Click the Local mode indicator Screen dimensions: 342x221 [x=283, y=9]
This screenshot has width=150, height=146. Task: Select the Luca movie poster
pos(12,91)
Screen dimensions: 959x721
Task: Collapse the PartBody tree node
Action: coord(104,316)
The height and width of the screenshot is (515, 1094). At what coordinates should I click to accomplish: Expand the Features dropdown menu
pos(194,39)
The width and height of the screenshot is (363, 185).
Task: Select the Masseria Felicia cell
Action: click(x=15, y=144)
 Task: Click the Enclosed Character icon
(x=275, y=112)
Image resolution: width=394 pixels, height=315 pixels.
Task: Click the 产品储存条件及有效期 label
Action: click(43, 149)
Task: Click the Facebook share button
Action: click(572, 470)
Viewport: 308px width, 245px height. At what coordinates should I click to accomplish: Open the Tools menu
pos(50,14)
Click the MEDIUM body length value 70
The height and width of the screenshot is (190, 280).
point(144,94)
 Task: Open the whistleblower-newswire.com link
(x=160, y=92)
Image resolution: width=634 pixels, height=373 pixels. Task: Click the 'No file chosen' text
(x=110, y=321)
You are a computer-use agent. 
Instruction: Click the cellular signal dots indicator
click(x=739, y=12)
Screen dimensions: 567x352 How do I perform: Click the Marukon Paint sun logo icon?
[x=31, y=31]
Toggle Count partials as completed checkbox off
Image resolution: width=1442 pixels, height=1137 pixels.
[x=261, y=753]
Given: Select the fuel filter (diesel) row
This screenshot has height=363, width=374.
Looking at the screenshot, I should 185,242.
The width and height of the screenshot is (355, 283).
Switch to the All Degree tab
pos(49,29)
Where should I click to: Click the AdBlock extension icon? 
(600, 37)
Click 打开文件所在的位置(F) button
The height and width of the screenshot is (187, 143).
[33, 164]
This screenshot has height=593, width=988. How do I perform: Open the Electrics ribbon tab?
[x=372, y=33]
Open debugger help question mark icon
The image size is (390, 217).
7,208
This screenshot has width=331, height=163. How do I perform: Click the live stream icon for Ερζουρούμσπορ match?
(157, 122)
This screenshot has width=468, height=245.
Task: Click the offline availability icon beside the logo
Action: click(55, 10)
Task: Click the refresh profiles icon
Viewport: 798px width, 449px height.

════

## What is expected
Beginning with the line that contains "Switch to the All Degree tab", set down every line through the end of the data without change.

## Worked solution
Switch to the All Degree tab
pos(49,29)
Where should I click to: Click the AdBlock extension icon? 
(600, 37)
Click 打开文件所在的位置(F) button
The height and width of the screenshot is (187, 143).
[33, 164]
This screenshot has height=593, width=988. How do I perform: Open the Electrics ribbon tab?
[x=372, y=33]
Open debugger help question mark icon
The image size is (390, 217).
7,208
This screenshot has width=331, height=163. How do I perform: Click the live stream icon for Ερζουρούμσπορ match?
(157, 122)
This screenshot has width=468, height=245.
Task: Click the offline availability icon beside the logo
Action: click(55, 10)
Task: Click the refresh profiles icon
Viewport: 798px width, 449px height.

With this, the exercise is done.